■ Task description ■
Starting with the line that contains "Image resolution: width=2560, height=1440." and stopping after the line that contains "運営者情報 (795, 909)", copy the entries below exactly. Include nothing else.

Exercise material below:

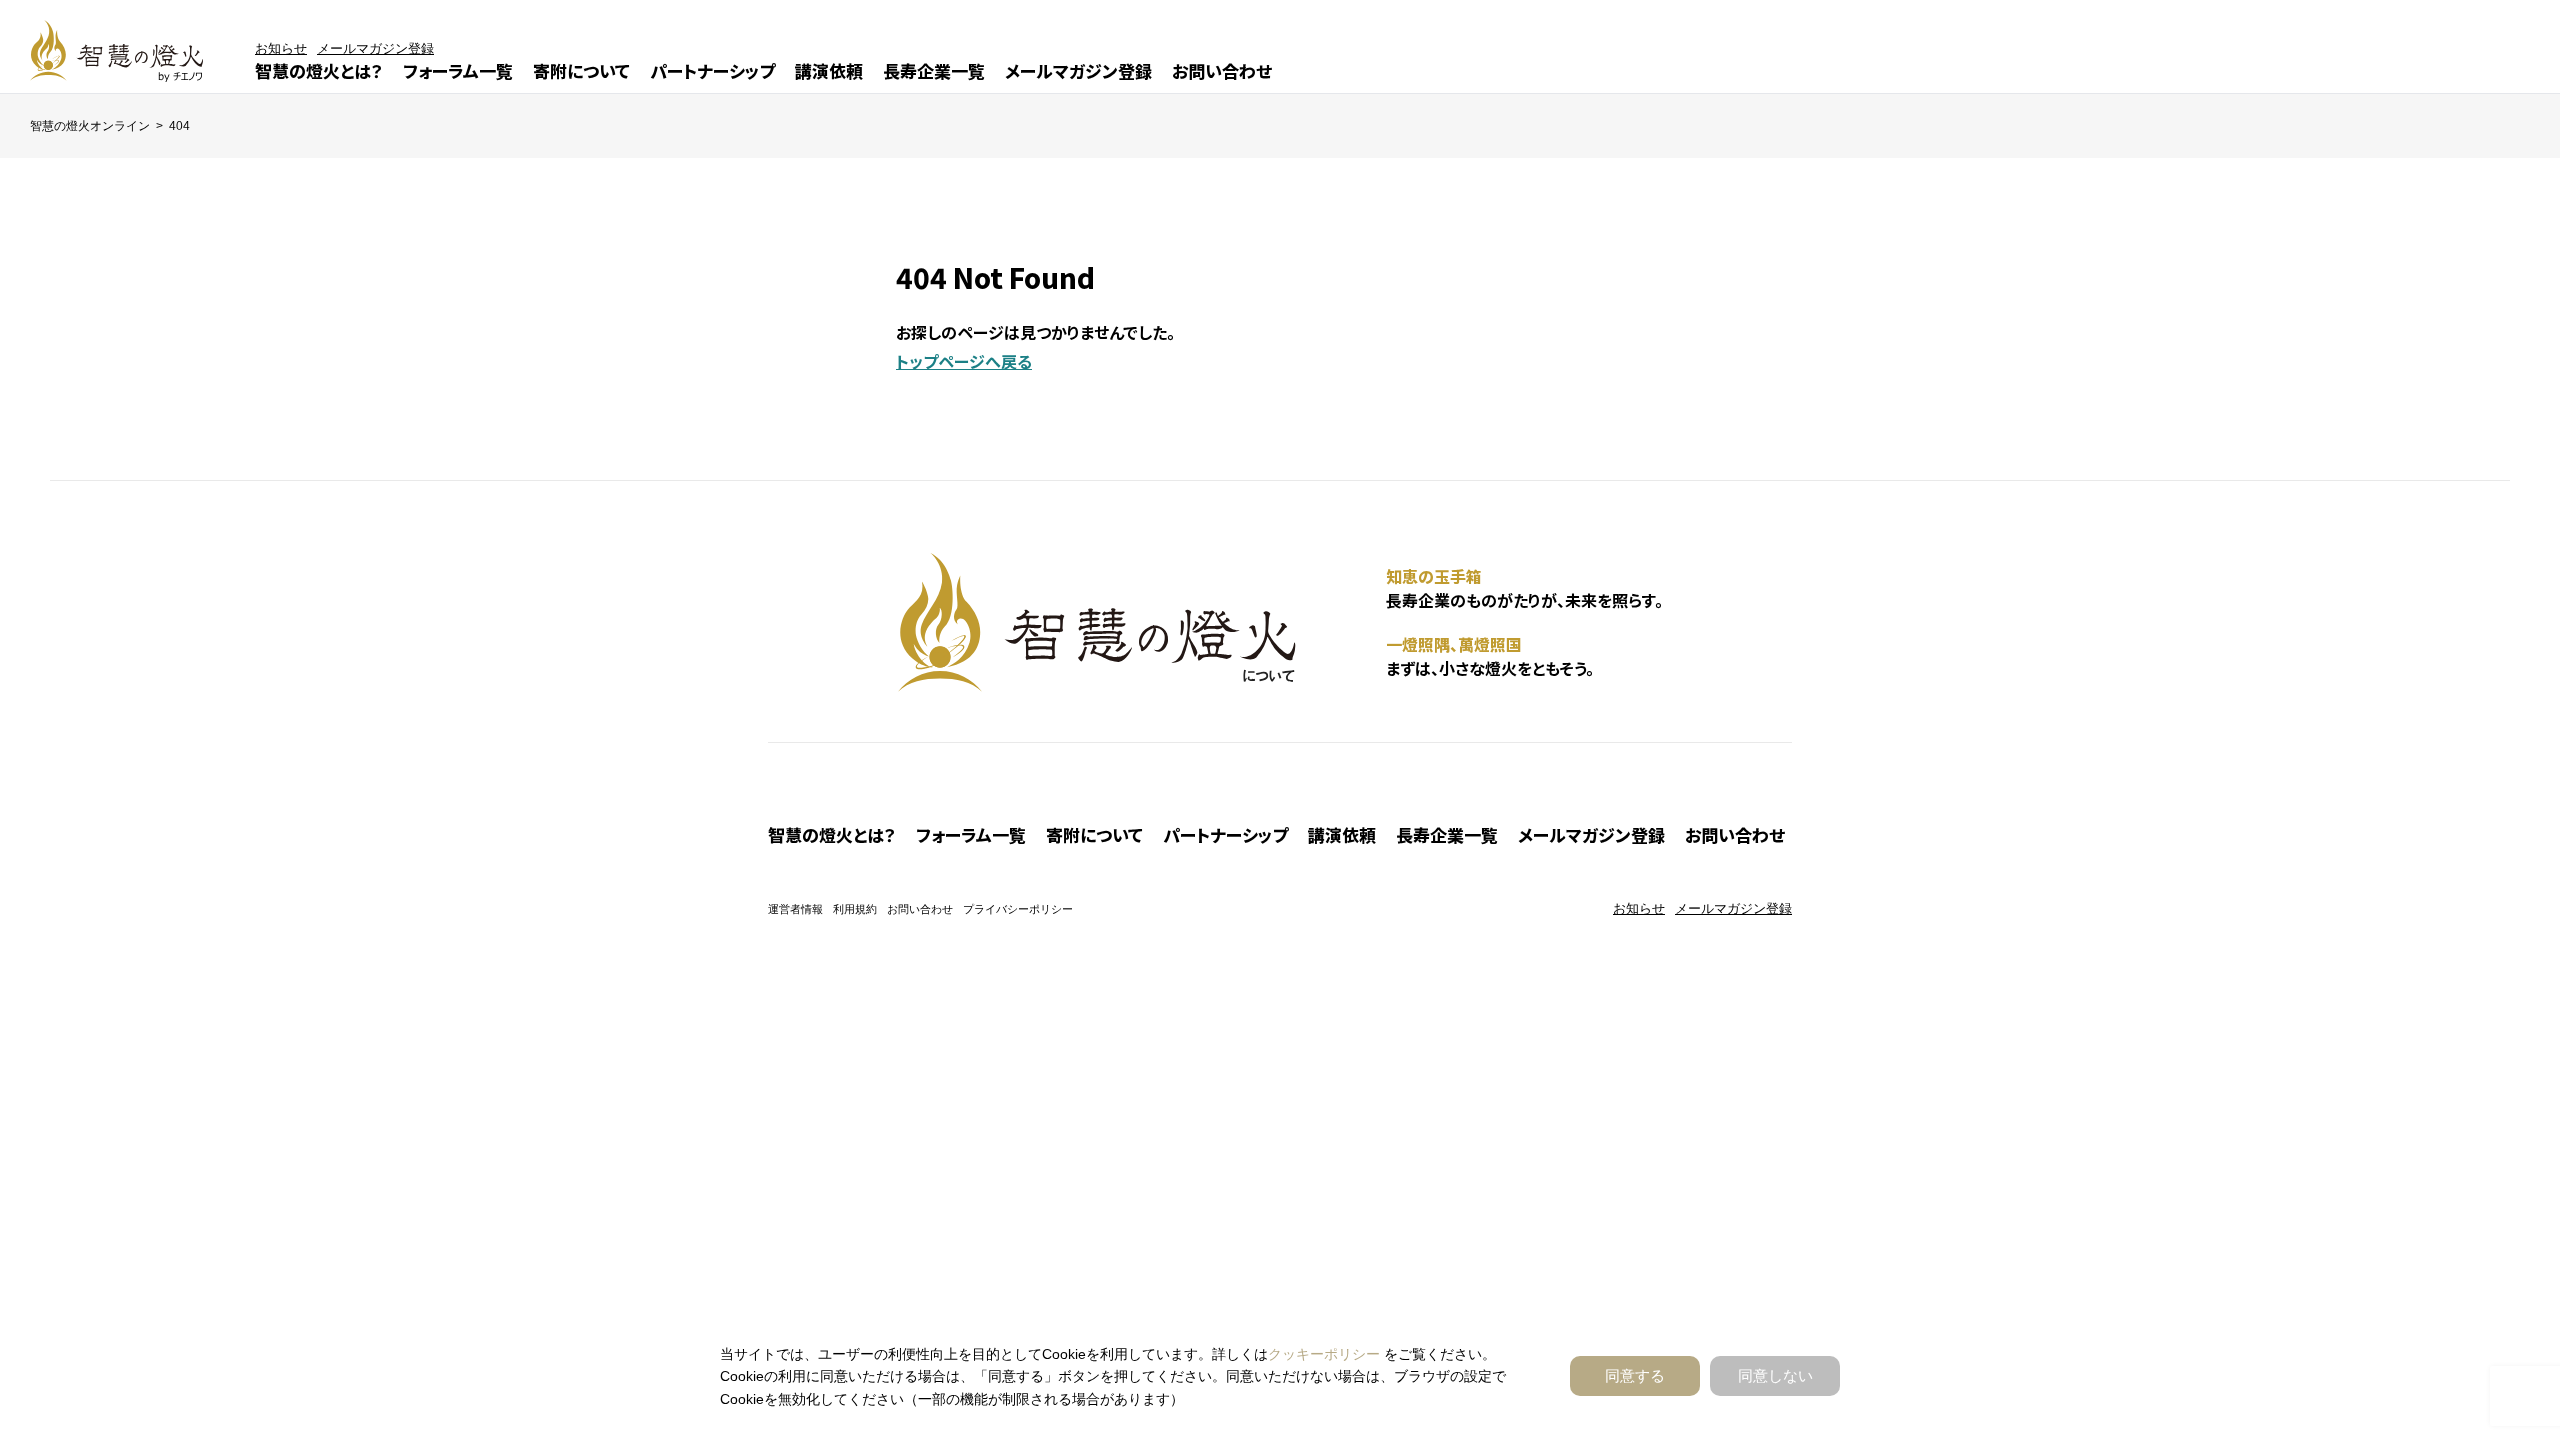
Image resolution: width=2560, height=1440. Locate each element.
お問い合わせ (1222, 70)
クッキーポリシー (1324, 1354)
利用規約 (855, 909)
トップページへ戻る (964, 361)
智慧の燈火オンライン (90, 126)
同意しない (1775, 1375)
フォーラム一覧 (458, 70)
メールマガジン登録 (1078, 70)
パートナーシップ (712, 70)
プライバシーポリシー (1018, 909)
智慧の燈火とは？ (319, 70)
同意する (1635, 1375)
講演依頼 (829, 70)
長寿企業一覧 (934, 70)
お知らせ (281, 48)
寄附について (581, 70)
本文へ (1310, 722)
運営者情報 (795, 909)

End of Exercise material.
Exercise material below:

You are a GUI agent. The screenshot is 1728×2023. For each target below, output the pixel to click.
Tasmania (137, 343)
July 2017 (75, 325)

End of Exercise material.
Exercise material below:

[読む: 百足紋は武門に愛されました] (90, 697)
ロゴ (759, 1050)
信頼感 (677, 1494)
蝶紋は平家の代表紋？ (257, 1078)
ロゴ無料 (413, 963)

End of Exercise material.

■ Written answer ■
Image resolution: width=2560, height=1440. Locate each element.
お問い合わせ (1222, 70)
クッキーポリシー (1324, 1354)
利用規約 (855, 909)
トップページへ戻る (964, 361)
智慧の燈火オンライン (90, 126)
同意しない (1775, 1375)
フォーラム一覧 (458, 70)
メールマガジン登録 (1078, 70)
パートナーシップ (712, 70)
プライバシーポリシー (1018, 909)
智慧の燈火とは？ (319, 70)
同意する (1635, 1375)
講演依頼 (829, 70)
長寿企業一覧 (934, 70)
お知らせ (281, 48)
寄附について (581, 70)
本文へ (1310, 722)
運営者情報 (795, 909)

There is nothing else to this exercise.